I headed to the Wikipedia to learn about the world of lollipops, and the first thing that I found out is that the ones pictured in my photograph are referred to as “large, rainbow-swirl lollipops.” The first lollipops date back to medieval times when the nobility would eat boiled sugar with sticks as handles. The word ‘lollipop’ was first recorded by English lexicographer Francis Grose in 1796. The term may have derived from the word “lolly” (tongue) and “pop” (slap). The story gets confusing when it comes to lollies in the Americas. Many people believe that they were invented around the time of the US Civil War. George Smith claimed the invention of the modern style lollipop in 1908 and trademarked the lollipop name in 1931.
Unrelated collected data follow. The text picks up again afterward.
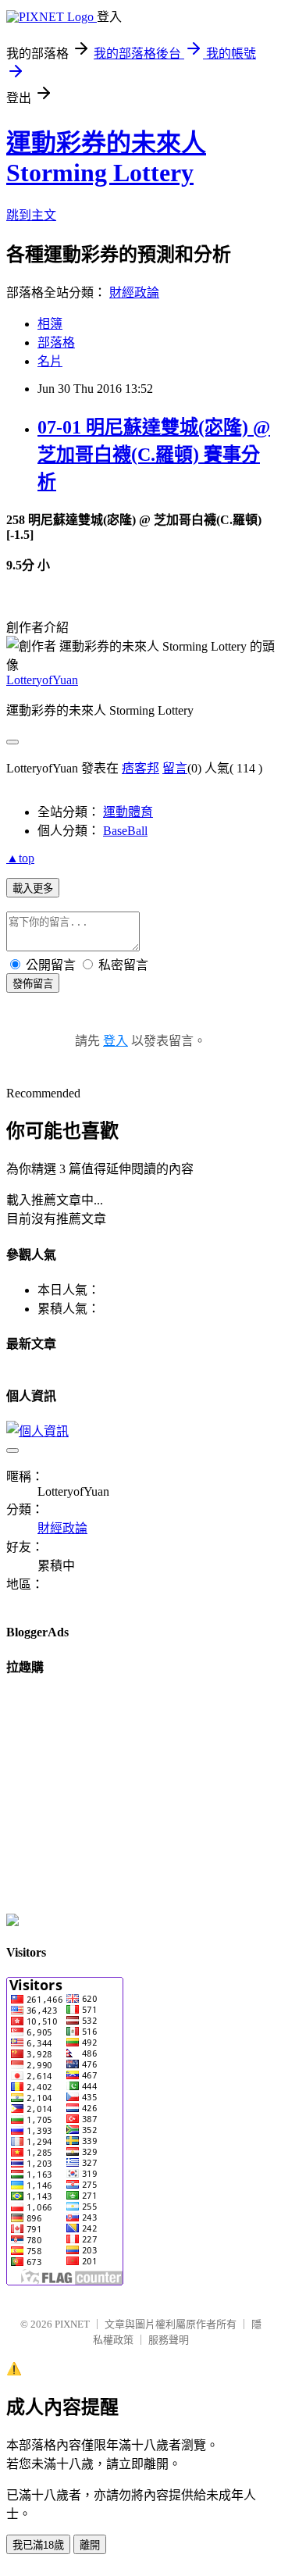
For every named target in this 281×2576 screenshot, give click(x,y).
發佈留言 (32, 984)
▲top (20, 858)
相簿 (49, 323)
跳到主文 (31, 215)
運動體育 (128, 812)
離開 (90, 2545)
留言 (174, 768)
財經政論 (134, 292)
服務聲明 (168, 2340)
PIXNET (72, 2324)
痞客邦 (140, 768)
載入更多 (32, 888)
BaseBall (125, 830)
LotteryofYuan (42, 680)
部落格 (56, 342)
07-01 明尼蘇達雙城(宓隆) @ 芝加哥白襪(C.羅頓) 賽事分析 (153, 454)
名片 (49, 361)
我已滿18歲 (38, 2545)
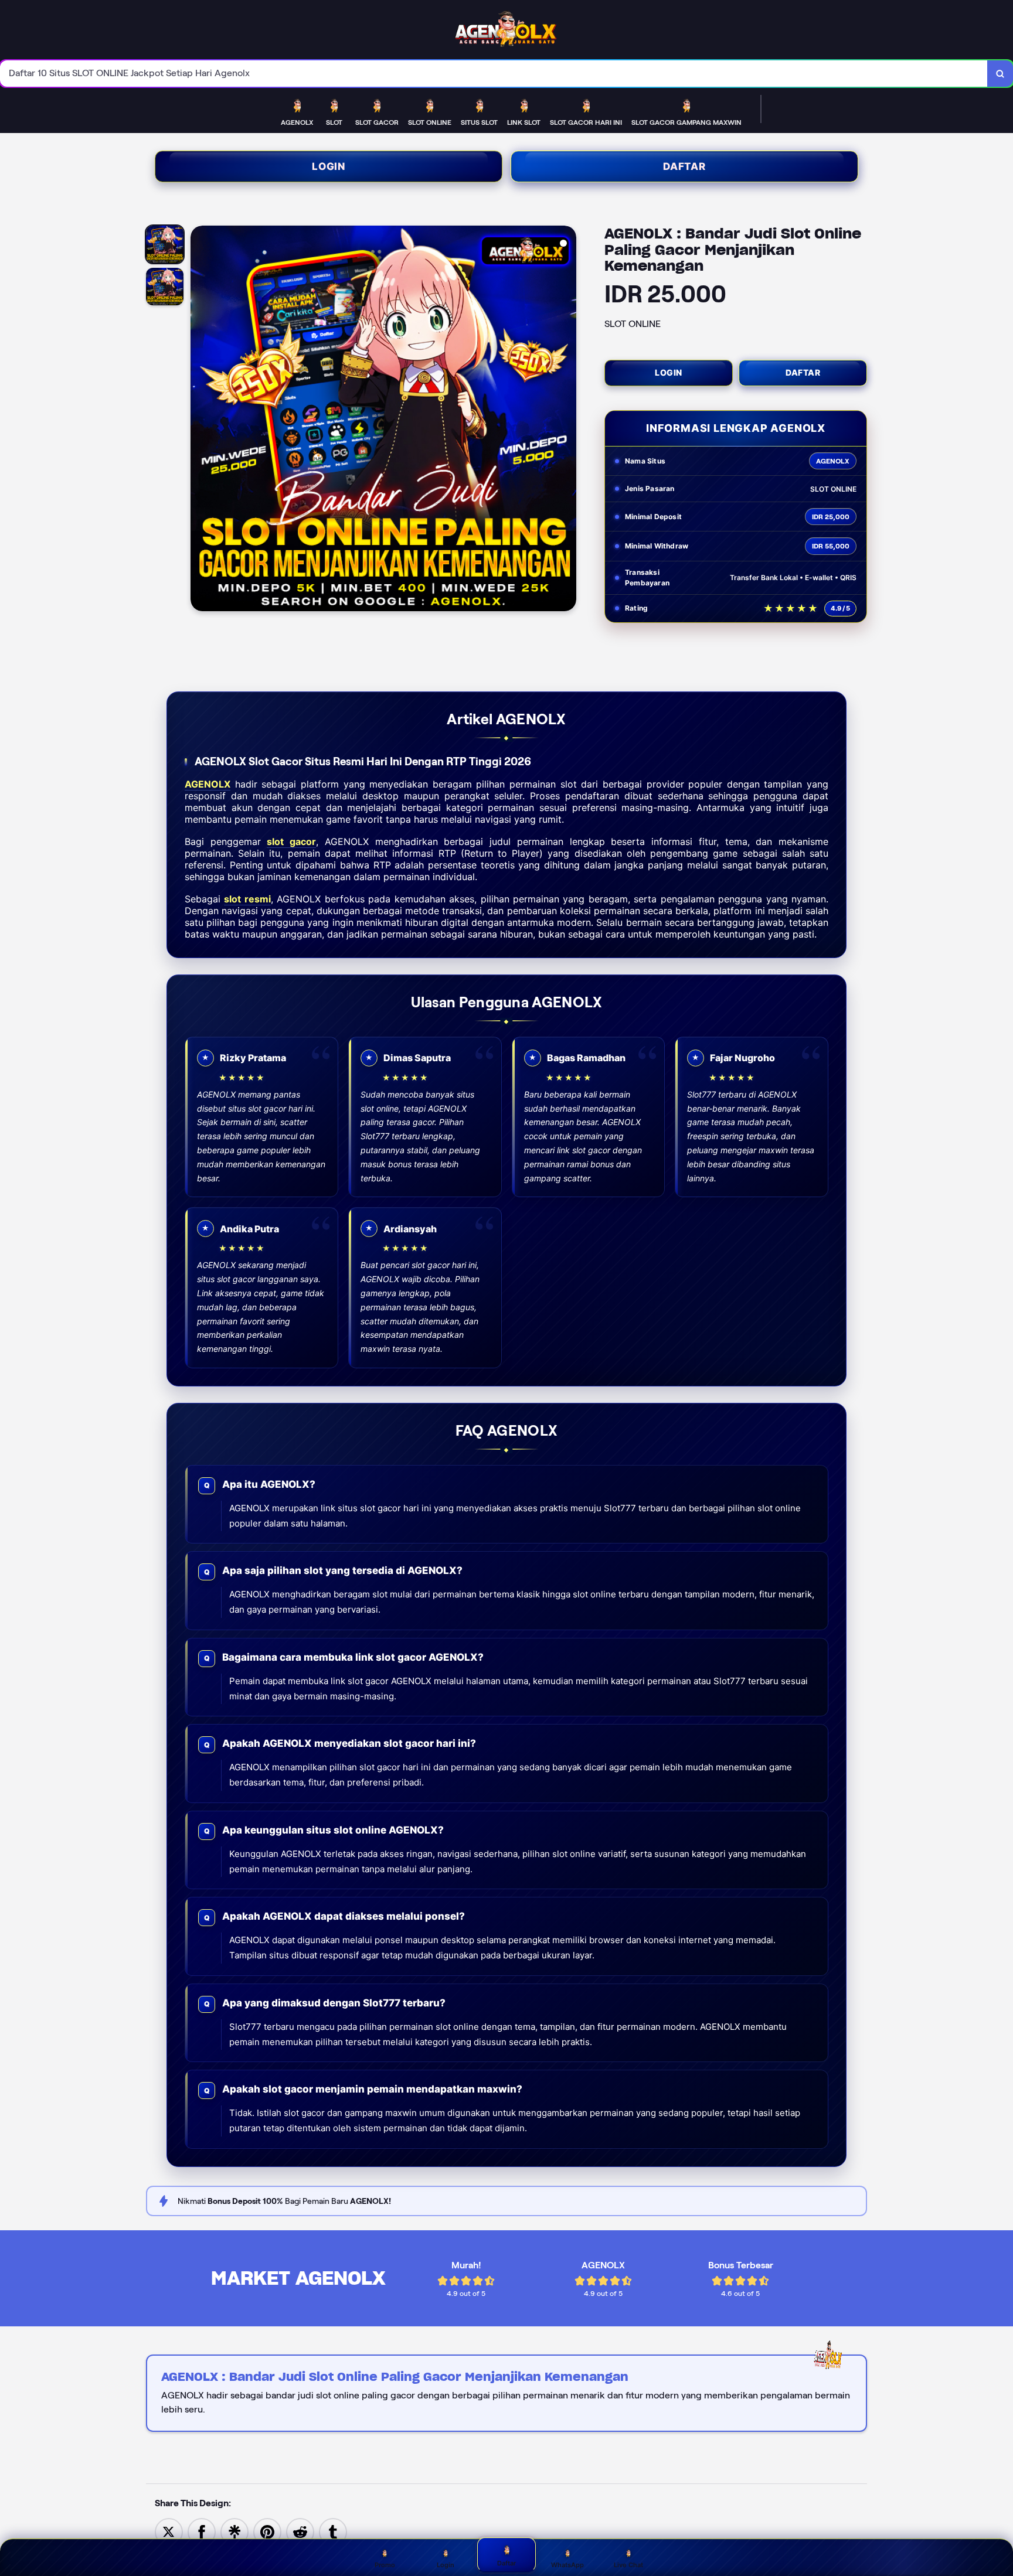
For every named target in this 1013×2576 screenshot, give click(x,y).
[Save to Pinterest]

As for the lollipops of Figure 1. These are reminiscent to me of what were variously called, depending upon size, as “eight hour,”” twelve hour,” and “all day” suckers when I was a child. I, myself, could not make them last, as I was an “inevitable cruncher” of lollipops, indeed of all “sucking candies.” My grandmother referred to these as “hard candies” and always had a supply of “sour balls” on hand when my sister and I came over. Still there were those with the endurance to lick away for hours – and worse to store them by their bedsides overnight as their teeth and pancreata rotted away at a tender age. It is hard to recall, but I suspect that these were the same children who would disgustingly lick out the centers of their Oreo cookies.